— START Entries —
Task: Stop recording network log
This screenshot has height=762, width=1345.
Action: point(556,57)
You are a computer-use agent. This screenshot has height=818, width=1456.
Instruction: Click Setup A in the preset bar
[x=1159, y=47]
— END Entries —
— START Entries —
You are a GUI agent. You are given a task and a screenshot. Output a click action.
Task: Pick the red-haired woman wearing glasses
— END Entries —
— START Entries —
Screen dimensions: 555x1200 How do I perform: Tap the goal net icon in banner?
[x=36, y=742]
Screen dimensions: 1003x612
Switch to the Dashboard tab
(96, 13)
— END Entries —
Reproduce the stretch of records from the line containing "Task: Stop recording network log" through the line containing "[x=1159, y=47]", with both of those lines included.

# [Completed task]
Task: Stop recording network log
This screenshot has height=762, width=1345.
Action: point(556,57)
You are a computer-use agent. This screenshot has height=818, width=1456.
Instruction: Click Setup A in the preset bar
[x=1159, y=47]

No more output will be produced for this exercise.